Ruling imminent in Mariah Carey book lawsuit; and stolen songs claims that the singer ignored

By David Baker

   Eleven months after the lawsuit in which Morgan Carey claims statements in Mariah Carey’s book The Meaning of Mariah Carey caused him to loose potential income, a judge may be about to issue a decision on Mariah Carey’s request to dismiss the case.

   “The shutdown of the courts due to the pandemic has delayed lots of cases,” a staff person in the office of state Supreme Court Justice Barbara Jaffe said last week. “But I think there will be a ruling soon.”

  Normally, by this point, discovery - the exchange of information prior to trial - would have been underway for several months. But in this case numerous motions and motions in opposition have been filed, and the deadlines on several of them have repeatedly been delayed by agreement between attorneys representing on one side, Morgan Carey, and on the other side, Mariah Carey, Mariah Carey’s co-writer and the publishers of the book. 

   Adding to the delay was that some documents were filed on paper, the staff person said.  Almost all papers are now filed electronically.

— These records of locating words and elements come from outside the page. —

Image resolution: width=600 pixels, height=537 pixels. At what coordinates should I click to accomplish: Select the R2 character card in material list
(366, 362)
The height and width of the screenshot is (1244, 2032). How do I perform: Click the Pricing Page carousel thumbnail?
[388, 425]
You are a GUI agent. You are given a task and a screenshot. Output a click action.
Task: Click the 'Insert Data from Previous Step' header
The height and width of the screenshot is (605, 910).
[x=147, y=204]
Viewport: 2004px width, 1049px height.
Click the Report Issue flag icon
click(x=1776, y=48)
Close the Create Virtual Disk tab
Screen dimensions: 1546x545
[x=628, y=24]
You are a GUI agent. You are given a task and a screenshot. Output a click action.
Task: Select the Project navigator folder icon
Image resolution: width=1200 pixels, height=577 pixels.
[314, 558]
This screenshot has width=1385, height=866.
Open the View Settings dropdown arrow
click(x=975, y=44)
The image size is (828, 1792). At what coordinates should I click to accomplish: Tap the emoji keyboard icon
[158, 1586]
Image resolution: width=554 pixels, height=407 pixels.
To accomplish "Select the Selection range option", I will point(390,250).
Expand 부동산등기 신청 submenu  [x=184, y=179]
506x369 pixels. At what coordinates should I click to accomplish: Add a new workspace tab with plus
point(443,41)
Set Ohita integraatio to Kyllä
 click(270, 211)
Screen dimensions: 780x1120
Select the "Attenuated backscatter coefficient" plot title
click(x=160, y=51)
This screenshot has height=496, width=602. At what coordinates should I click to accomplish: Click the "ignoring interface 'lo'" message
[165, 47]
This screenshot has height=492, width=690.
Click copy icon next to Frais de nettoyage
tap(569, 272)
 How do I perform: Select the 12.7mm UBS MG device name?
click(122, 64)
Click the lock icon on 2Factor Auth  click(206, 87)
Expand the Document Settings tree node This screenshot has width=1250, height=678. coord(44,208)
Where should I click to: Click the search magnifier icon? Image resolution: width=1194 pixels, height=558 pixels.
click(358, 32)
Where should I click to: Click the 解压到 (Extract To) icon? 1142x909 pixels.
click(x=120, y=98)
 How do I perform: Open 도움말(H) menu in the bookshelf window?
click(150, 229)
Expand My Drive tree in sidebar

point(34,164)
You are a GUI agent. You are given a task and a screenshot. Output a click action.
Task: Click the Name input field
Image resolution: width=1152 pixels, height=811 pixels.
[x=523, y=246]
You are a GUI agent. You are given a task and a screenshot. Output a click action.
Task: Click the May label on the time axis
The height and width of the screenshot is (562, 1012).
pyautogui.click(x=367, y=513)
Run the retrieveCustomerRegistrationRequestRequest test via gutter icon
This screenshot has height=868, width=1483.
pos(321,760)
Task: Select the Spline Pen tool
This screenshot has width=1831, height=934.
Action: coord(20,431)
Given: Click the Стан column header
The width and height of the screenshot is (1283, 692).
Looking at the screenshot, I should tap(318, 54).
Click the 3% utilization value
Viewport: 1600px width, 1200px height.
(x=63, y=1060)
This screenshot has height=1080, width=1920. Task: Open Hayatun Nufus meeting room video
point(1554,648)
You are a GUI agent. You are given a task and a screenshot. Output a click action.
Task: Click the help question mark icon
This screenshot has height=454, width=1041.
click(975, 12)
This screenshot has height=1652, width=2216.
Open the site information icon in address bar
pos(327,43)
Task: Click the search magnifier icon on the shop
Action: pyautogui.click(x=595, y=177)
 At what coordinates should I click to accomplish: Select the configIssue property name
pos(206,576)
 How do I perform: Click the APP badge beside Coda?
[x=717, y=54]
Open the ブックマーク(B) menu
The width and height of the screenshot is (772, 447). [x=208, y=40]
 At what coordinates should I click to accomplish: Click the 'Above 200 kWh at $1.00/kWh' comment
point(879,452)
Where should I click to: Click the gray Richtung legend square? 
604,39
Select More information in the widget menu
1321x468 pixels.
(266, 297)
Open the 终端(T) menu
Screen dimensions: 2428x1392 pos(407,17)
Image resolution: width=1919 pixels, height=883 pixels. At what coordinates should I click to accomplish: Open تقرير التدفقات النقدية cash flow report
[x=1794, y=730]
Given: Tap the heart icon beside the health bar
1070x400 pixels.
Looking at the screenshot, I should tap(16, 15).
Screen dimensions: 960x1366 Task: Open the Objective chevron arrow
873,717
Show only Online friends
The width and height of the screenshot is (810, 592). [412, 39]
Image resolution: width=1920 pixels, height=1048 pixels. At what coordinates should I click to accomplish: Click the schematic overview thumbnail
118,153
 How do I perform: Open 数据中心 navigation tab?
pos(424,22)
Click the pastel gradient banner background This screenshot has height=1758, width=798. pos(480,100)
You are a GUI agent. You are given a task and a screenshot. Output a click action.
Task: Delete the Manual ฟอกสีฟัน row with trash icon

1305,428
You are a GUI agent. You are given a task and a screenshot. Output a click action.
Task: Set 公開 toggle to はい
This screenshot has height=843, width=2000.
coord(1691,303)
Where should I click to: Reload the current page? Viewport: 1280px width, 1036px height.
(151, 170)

   Mariah Carey is asking the judge to throw out Morgan Carey’s claim before it starts. Morgan Carey wants to conduct limited discovery  - to include deposing Mariah Carey and other defendants in the case. He also wants copies of any emails and other documents that refer to the decision not to give him an opportunity to respond to statements about him in the book before it was published.

****

      In the book, Mariah Carey refers to allegations that she stole songs.

     “A couple of people have come for “Hero” and for me, with both royalties and plagiarism claims. Three times I have been to court, and three times the cases have been thrown out.

   “The first time, the poor fool going after me had to pay a fine,” she claims, without explaining who imposed this penalty and why. 

    But she somehow forgot to mention the $500,000 that was paid to songwriter Kevin McCord to settle his claim that she copied his song  “I Want to Thank You” for her 1992 song “Make It Happen.” Or the $1 million that went to Sharon Taber and Ron Gonzalez, who claimed that her 1991 song “Can’t Let Go” was lifted from their composition “Right Before My Eyes.”

   Then there was an undisclosed sum paid to Maurice White over her song 1991 “Emotions” which he claimed was a rip off of his song “Best Of My Love.”

   And there are just the claims that went to court. There are likely other songwriters who believe their work also was stolen by Mariah Carey but don’t have the resources to start a legal battle with someone who has a team of lawyers to beat them down.